I am interested in how IRTranslator and LegalizerHelper handle alloca, specifically when
alloca’s size is dynamic, andalloca’s alignment is stricter than what the target requires for its stack
When this is true, translateAlloca will round the size of the alloca up to the target’s stack alignment here:
bool IRTranslator::translateAlloca(const User &U,
MachineIRBuilder &MIRBuilder) {
...
// Round the size of the allocation up to the stack alignment size
// by add SA-1 to the size.

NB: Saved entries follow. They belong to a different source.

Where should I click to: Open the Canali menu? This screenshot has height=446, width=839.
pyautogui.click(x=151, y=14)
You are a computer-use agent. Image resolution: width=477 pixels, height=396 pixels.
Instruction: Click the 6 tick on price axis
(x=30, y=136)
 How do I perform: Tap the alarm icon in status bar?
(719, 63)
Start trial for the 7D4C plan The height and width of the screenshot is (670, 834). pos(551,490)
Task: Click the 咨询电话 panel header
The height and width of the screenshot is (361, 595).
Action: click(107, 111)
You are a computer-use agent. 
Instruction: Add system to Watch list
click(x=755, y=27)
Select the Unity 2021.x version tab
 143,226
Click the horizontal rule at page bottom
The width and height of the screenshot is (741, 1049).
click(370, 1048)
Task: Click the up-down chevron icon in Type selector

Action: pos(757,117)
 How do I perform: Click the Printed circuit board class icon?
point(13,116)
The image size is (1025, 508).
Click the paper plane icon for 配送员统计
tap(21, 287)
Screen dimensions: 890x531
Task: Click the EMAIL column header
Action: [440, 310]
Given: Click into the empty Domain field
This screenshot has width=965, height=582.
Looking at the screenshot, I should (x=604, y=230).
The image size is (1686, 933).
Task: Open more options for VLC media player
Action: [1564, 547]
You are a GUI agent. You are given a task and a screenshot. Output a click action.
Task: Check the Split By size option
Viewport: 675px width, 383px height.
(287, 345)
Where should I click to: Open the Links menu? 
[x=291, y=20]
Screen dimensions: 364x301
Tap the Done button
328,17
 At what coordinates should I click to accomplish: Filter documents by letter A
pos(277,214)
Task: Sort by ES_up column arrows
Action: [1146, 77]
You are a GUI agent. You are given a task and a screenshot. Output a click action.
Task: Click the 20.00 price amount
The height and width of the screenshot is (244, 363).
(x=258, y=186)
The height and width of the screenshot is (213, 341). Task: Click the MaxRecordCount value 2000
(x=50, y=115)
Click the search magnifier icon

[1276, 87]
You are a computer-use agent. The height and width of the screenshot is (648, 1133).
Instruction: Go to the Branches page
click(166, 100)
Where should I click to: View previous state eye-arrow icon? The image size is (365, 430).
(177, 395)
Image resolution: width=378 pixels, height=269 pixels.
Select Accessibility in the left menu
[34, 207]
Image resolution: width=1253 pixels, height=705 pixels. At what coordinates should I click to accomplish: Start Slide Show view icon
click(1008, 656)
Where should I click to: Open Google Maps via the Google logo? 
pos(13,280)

This doesn't overflow because we're computing
// an address inside an alloca.
unsigned StackAlign =
MF->getSubtarget().getFrameLowering()->getStackAlignment();
auto SAMinusOne = MIRBuilder.buildConstant(IntPtrTy, StackAlign - 1);
auto AllocAdd = MIRBuilder.buildAdd(IntPtrTy, AllocSize, SAMinusOne,
MachineInstr::NoUWrap);
auto AlignCst =
MIRBuilder.buildConstant(IntPtrTy, ~(uint64_t)(StackAlign - 1));
auto AlignedAlloc = MIRBuilder.buildAnd(IntPtrTy, AllocAdd, AlignCst);
Align Alignment = std::max(AI.getAlign(), DL->getPrefTypeAlign(Ty));
if (Alignment <= StackAlign)
Alignment = Align(1);
MIRBuilder.buildDynStackAlloc(getOrCreateVReg(AI), AlignedAlloc, Alignment);
...
Then, LegalizerHelper aligns the pointer result of DYN_STACKALLOC here:
Register LegalizerHelper::getDynStackAllocTargetPtr(Register SPReg,
Register AllocSize,
Align Alignment,
LLT PtrTy) {
...
if (Alignment > Align(1)) {
APInt AlignMask(IntPtrTy.getSizeInBits(), Alignment.value(), true);
AlignMask.negate();
auto AlignCst = MIRBuilder.buildConstant(IntPtrTy, AlignMask);
Alloc = MIRBuilder.buildAnd(IntPtrTy, Alloc, AlignCst);
}
return MIRBuilder.buildCast(PtrTy, Alloc).getReg(0);
}
In my case Alignment > Align(1) is true because the alignment coming from alloca is stricter than StackAlign. Doesn’t aligning the size of the alloca in IRTranslator become redundant if the resulting pointer gets aligned here in the legalizer either way? If so, I think the codegen improves if we avoid padding the size of the alloca in translateAlloca when it has alignment stricter than the stack alignment.
Otherwise, is there a reason why the size of alloca must be aligned, and not just the pointer result?
I traced this back to the implementation reviewed in D66678.
Thanks.